Ferrie took a while to finish chewing his food.

"Think of two parallel lines," he said. "One is the life of Lee H. Oswald. One is the conspiracy to kill the President. What bridges the space between them? What makes a connection inevitable? There is a third line. It comes out of dreams, visions, intuitions, prayers, out of the deepest levels of the self. It's not generated by cause and effect like the other two lines. It's a line that cuts across causality, cuts across time. It has no history that we can recognize or understand. But it forces a connection. It puts a man on the path of his destiny."

25 September

Lee woke up on the sofa some time after midnight. He was wide awake almost at once. The TV was on a bookshelf, picture flipping, no sound. He heard Ferrie gargling in the bathroom. The smell of hashish stuck to everything, to Lee's hair and clothes, the fabric on the sofa.

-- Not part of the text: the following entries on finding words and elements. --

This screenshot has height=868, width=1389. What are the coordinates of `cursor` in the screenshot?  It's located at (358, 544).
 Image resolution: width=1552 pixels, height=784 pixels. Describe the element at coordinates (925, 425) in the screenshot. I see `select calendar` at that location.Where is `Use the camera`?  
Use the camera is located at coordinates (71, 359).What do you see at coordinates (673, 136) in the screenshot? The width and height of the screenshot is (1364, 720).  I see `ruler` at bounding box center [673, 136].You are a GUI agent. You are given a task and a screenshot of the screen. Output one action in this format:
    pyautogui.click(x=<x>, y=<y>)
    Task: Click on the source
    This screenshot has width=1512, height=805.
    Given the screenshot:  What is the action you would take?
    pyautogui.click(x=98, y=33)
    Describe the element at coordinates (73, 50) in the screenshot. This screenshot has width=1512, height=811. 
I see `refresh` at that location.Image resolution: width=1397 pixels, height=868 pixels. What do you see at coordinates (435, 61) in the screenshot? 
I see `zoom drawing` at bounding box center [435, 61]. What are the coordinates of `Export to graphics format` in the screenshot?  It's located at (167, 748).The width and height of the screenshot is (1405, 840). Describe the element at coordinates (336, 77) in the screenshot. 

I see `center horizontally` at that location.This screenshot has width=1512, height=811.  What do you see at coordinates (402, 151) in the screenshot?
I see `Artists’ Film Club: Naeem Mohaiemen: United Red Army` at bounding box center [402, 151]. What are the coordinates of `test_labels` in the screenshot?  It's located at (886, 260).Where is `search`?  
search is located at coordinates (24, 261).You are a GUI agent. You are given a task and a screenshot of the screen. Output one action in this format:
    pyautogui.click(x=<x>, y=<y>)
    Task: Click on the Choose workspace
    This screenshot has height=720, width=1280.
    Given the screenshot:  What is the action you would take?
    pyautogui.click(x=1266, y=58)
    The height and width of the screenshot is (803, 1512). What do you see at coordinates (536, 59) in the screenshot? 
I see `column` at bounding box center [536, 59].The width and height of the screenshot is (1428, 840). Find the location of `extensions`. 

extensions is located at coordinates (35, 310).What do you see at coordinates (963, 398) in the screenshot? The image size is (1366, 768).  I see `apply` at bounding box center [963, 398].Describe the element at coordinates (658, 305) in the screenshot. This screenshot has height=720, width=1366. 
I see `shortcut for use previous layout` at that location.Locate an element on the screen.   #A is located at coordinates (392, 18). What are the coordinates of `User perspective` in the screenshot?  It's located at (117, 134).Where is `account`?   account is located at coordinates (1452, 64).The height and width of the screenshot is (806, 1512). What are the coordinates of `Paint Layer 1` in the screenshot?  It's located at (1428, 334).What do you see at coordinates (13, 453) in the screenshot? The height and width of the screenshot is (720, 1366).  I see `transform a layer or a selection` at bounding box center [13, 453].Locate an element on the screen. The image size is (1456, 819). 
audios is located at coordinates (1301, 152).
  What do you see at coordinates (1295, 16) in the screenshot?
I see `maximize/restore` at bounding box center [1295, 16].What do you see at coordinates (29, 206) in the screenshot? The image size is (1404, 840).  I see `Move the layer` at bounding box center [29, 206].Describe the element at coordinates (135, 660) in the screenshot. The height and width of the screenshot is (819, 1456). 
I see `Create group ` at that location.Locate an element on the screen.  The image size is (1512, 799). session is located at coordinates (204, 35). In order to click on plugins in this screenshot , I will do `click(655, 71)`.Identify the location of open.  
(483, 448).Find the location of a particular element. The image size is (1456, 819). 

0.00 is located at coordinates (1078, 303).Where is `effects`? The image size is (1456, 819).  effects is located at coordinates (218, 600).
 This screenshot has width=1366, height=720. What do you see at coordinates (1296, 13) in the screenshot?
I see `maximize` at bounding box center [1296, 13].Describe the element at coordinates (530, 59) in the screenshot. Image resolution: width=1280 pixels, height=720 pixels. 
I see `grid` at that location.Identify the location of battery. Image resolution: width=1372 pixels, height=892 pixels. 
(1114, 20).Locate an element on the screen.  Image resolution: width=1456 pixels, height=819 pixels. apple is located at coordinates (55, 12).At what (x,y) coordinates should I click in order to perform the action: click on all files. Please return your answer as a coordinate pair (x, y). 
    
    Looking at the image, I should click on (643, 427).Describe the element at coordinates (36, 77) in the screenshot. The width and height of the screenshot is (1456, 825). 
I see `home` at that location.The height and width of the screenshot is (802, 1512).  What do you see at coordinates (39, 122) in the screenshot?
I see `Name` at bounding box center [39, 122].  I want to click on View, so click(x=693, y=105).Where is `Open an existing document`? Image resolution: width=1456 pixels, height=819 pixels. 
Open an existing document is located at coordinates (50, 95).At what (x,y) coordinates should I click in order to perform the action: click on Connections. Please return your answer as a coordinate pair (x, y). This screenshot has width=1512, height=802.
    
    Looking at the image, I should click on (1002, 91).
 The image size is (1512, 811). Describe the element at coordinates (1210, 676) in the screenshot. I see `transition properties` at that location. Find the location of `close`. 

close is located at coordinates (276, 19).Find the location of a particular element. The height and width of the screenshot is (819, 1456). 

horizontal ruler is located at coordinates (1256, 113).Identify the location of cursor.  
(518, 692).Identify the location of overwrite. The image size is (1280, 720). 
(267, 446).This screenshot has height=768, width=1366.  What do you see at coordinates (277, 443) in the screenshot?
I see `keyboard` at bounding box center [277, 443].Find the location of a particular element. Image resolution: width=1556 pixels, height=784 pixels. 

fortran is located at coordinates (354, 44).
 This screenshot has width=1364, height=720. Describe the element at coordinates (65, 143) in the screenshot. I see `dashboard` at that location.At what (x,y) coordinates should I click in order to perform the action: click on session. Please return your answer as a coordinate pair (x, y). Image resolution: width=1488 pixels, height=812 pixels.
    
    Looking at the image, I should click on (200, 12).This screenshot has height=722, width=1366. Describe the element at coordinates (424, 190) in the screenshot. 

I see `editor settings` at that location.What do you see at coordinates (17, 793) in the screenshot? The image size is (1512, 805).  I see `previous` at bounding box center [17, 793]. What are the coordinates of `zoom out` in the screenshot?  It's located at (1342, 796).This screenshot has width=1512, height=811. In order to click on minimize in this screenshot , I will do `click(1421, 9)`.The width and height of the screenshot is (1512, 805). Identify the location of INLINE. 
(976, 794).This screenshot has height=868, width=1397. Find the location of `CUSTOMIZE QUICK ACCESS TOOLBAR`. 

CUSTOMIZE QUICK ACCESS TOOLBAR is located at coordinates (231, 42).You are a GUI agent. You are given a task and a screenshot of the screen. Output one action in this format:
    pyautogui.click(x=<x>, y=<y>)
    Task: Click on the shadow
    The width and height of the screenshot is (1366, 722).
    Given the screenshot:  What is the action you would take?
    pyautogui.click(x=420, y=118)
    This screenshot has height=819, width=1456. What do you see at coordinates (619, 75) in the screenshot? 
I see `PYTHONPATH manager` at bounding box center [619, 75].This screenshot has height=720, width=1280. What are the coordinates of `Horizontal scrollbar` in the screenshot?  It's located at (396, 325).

He watched Ferrie walk into the room naked. His eyebrows and toupee were gone. He was sad and pasty, decolored, moving out of the background glow into the stutter light of TV. He resembled someone in the land of nudo, a shaved nude in a booth in Tokyo, a nude monk you pay to photograph, some endless variation on the factual nude, a satire for tourists. He looked unclear, half erased. Could he tell Lee's eyes were open?

He stood a moment among the books and pole lamps as if he'd forgotten something. What could he forget, naked? Lee shifted around so that his back was to the room. He shifted like someone asleep, just rolling over. He closed his eyes. He groaned like someone deep in sleep.

Ferrie sat on the edge of the sofa, reaching around to put a hand on Lee's belly over the shirt, a hand on Hidell, leaning closer now, his breath sharp with mouthwash.

"People have to be nice to each other."

He moved his hand around. Wandering hands, Lee thought. An old term, an old thing they said in junior high, what a girl said about a boy. He's got wandering hands.

"People be nice," whispered Cap'n Dave.

He seemed to be easing his body lengthwise onto the sofa, arranging himself behind Lee, the hand circling a central area, moving slowly over Lee's pants. Lee wouldn't let him undo the belt. They actually grappled for a moment. They fought over the belt buckle without changing positions on the sofa. Lee kept his eyes closed. They hand-fought and slapped at each other. Ferrie was strong. He was using one hand, gripping Lee's wrist hard. It's called an Indian burn when you put your hands around someone's wrist and twist in opposite directions. Another old term, a thing from grade school maybe.